To start we need to find the source (my PC) and destination () IP addresses; the screenshot below shows the process of finding the IP addresses, according to (UoPeople, 2024).

a. finding the src/dst ip addresses

  • I ran the command ipconfig getifaddr en0 to find my IP address on MacOS, which is 192.168.0.5.
  • I ran the command ping www.example.com -c 3 to find the IP address of the destination, which is a
  • Next, we need to find the TCP 3-way handshake interaction; by putting the right filters in Wireshark.
  • We use the filter ip.addr==93.184.216.34 to find all packets sent or received to the website’s IP address.
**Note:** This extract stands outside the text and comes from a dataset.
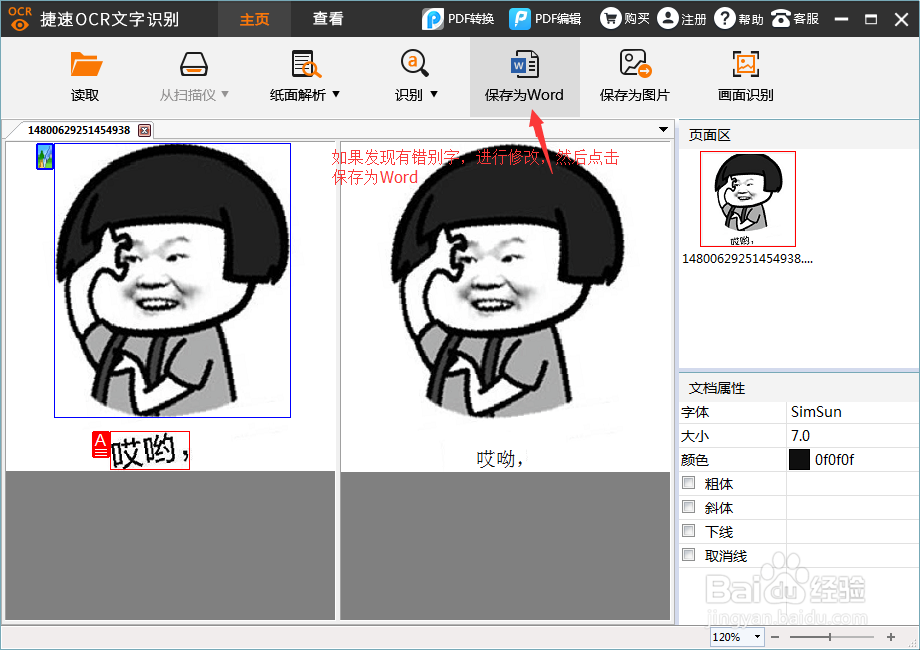
Task: Expand the 识别 dropdown arrow
Action: pyautogui.click(x=434, y=95)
a. filtering to finding the 3-way handshake

  • Examining the packets we see that we have established multiple connections to the website; I guess that I have refreshed the page while capturing the packets.
  • In the image below, the packets highlighted in blue identified a 3-way handshake interaction; note the [SYN] Seq=0, [SYN, ACK] Seq=0, and [ACK] Seq=1 flags that define the handshake (Upulie, 2022).

a. the 3-way handshake

b. What is the MAC address of your PC as shown in Wireshark?

  • I selected the first SYN packet that was sent from my device, opened the details, and then expanded the Ethernet II section to find the MAC address of my device.
  • My MAC address is Apple_70:30:28 (f4:d4:88:70:30:28) as shown in the image below.

b. my MAC address

c. Which vendor manufactured the network card on your PC? Use the PC MAC address as shown in Wireshark

c. my network card vendor

d. What is the MAC address of your gateway device as shown in Wireshark?

  • I used the same SYN packet from the previous step and expanded the Ethernet II section to find the MAC address of the gateway.
  • The SYN was sent from my device to the gateway, so the destination MAC address is the gateway’s MAC address.
  • The MAC address of the gateway is Destination: SkyUk_19:9b:01 (04:81:9b:19:9b:01) as shown in the image below.

d. the gateway's MAC address

  • Another way to find the gateway’s MAC address is to filter for the ARP protocol to find the gateway’s MAC address.
  • You see in the image below the ARP packets between my device and the gateway, and the gateway’s MAC address is 04:81:9b:19:9b:01.

d. the gateway's MAC address

e. What is the IP address of your PC as shown in Wireshark?

  • I filtered for http, selected the first packet, and then expanded the Internet Protocol Version 4 section to find the IP address of my device.
  • You see my IP address is the Source Address: 192.168.0.5, and it is identical to the one I found using the ipconfig command (step a).

e. my IP address

f. What version of HTTP is captured?

  • I expanded the Hypertext Transfer Protocol section of the first packet to find the version of HTTP that was captured.
  • The version is HTTP/1.1 as shown in the image below.

f. the version of HTTP

g. What is your PC’s operating system (OS) platform as shown in Wireshark?

  • I grabbed the User-Agent from the first packet and expanded the Hypertext Transfer Protocol section to find the OS platform.
  • The OS platform/User-Agent is Mozilla/5.0 (Macintosh; Intel Mac OS X 10_15_7) AppleWebKit/537.36 (KHTML, like Gecko) Chrome/121.0.0.0 Safari/537.36 as shown in the image below.

g. my OS platform

h. What language is your PC’s browser configured to as shown in Wireshark?

  • I grabbed the Accept-Language from the first packet and expanded the Hypertext Transfer Protocol section to find the language.
  • The language is en-US,en;q=0.9,ar;q=0.8,es;q=0.7 as shown in the image below.